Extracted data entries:
┄┄┄┄┄┄
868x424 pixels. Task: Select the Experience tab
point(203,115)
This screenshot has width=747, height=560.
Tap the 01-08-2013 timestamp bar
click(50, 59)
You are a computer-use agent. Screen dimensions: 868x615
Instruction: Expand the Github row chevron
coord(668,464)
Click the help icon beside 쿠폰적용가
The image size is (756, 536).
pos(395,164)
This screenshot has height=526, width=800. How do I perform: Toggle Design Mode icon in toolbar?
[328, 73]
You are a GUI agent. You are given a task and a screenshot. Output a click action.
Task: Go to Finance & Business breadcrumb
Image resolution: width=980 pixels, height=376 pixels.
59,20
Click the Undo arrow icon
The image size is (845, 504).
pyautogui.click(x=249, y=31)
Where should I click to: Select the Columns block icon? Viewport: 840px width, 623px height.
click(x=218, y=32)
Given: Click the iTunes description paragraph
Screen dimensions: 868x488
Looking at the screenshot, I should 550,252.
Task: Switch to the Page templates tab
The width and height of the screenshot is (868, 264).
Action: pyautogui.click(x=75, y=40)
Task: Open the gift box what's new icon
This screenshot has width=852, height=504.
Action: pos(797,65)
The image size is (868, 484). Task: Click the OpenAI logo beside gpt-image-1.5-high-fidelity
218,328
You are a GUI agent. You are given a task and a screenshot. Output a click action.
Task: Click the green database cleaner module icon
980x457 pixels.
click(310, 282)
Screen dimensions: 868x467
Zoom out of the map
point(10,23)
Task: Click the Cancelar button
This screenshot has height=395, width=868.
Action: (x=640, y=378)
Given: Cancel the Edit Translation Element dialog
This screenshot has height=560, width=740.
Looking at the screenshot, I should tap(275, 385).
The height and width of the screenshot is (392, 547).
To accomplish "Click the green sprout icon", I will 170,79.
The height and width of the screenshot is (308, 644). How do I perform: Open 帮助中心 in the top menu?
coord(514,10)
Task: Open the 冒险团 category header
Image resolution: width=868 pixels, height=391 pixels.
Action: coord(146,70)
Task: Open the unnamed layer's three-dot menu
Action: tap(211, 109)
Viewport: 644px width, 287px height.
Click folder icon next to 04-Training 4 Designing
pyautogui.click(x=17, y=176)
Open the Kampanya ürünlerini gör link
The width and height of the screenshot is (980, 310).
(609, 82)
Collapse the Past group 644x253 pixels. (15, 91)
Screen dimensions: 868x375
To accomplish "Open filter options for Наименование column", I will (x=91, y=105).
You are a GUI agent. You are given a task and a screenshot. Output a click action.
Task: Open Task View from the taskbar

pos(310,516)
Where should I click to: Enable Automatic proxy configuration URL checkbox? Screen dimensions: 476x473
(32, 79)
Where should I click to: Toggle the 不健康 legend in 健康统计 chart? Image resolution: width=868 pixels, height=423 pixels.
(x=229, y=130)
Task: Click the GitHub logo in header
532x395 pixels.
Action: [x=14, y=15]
┄┄┄┄┄┄
WHAT THE EXERCISE ASKS: Your answer must consist only of the lines from the one with "Where should I click to: Enable" through the final line of the entries, each retyped exactly.

THE COMPLETED TASK:
Where should I click to: Enable Automatic proxy configuration URL checkbox? Screen dimensions: 476x473
(32, 79)
Where should I click to: Toggle the 不健康 legend in 健康统计 chart? Image resolution: width=868 pixels, height=423 pixels.
(x=229, y=130)
Task: Click the GitHub logo in header
532x395 pixels.
Action: [x=14, y=15]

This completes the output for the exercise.